De trainer had er zichtbaar moeite mee. Hij schoof met de Post-it velletjes op het bord dat het een lieve lust was. Het was een helse opgave orde in de door hem gecreëerde chaos te scheppen. Ondertussen tikte de klok met eenzelfde enthousiasme verder. Het grootste deel van de tijd stond de trainer met zijn rug naar de groep. Af en toe keerde hij zich naar een deelnemer om verduidelijking te vragen. Het leek een eeuwigheid te duren. Mijn horloge gaf mij daarin gelijk. Rond een uur of twaalf stak ik mijn vinger op en vroeg geïrriteerd: "Gaan we vandaag nog wat doen?" De trainer was zichtbaar van zijn stuk gebracht. Met enig ongeloof in zijn stem vroeg hij: "Hoe bedoel je?" Ik: "Nou, dat lijkt mij duidelijk. Het programma ligt klaar en daar hebben wij nog niets van gedaan. Het enige wat ik wil weten hoe groot de kans is dat wij voor de lunchpauze nog iets zinvols gaan doen?" Kenmerkend voor dergelijke trainers is dat ze lastige vragen niet zelf beantwoorden, maar het vraagstuk in de ‘groep gooien’: "Wat vinden jullie ervan?" Enkele mensen reageerden met: "Ik vind dat wij al veel gedaan hebben hoor!" Dus besloot hij op dezelfde voet verder te gaan. Ik wist genoeg en besloot naar huis te gaan.
In de weken na deze rampdag ontmoette ik diverse andere deelnemers. Op mijn vraag hoe de dag verder verlopen was, antwoorden ze: "Je had groot gelijk dat je weg bent gegaan, het is de hele dag zo doorgegaan. Niets geleerd!" Eigen schuld, hadden ze ook maar hun mond moeten opentrekken.

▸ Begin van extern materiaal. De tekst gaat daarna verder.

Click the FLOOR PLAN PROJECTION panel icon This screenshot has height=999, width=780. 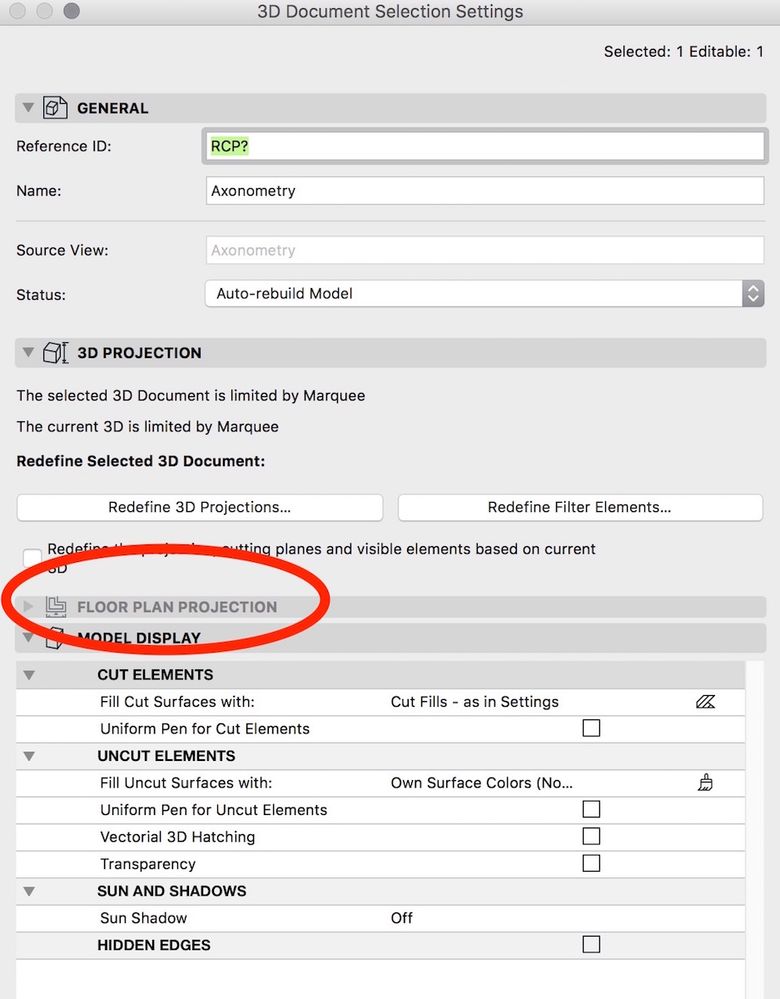pyautogui.click(x=54, y=607)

In dit verhaal ligt een gedeelte van het antwoord op mijn vraagstelling uit de inleiding van deze column opgesloten. Trainers ontvangen van de deelnemers tijdens de training zelden de juiste feedback. Mensen hebben er een hekel aan om zich tegen de rest van de groep te keren. Want daarmee loop je het risico te worden uitgestoten, zoals mij was overkomen. Toen ik opstond, riepen enkele mensen: "Mooi zo, opgeruimd staat netjes!" Afhankelijk van de trainingsopzet verliezen trainers de deelnemers na enige tijd definitief uit het oog. Hoe beoordeel je dan de resultaten? Zijn die wel zo blijvend als sommigen denken?
Een ander probleem is dat trainers regelmatig voor een selecte groep met mensen staan. Stel je geeft een workshop in ‘zingeving’. Ik moet er niet aan denken, maar het onderwerp is tegenwoordig populair. Er schijnen nogal wat medelanders dolende te zijn. Dan kun je dus rekenen op een stoet trieste sloebers driftig op zoek naar de zin van hun ellendige bestaan. En die kijken er toch anders tegenaan dan mensen die volop van het leven genieten. Ze zijn vatbaarder voor beïnvloeding en ze grijpen elke vorm van hulp, hoe exotisch ook, met gretige handen aan.
Een ander probleem is het automatische imiteergedrag van mensen. Dat zit in onze psyche ingebakken. Imitatie heeft een nuttige functie. Imitatie maakt je sympathiek in andermans ogen. Het creëert een band. Dus hebben leden in de groep de neiging elkaar na te apen. Daarmee bevestigen ze elkaar in hun gedrag.
En dan is er nog een weeffoutje van de evolutie dat ons parten speelt. Wij hebben de neiging om positieve signalen op te pikken en negatieve signalen te negeren. Bevlogen trainers zijn daarvoor in het bijzonder vatbaar. Het versterkt hun gevoel op de juiste weg te zitten.
Daarmee is niet gezegd dat ik van mening ben dat sommige trainers charlatans zijn die mensen bewust beduvelen. Ik denk dat de meeste trainers oprecht geloven in de soms domme theorietjes die ze hun publiek voorschotelen.
Is het niet ontzettend jammer dat ondeugende jongetjes of meisjes een zeldzame verschijning zijn in trainingslokalen?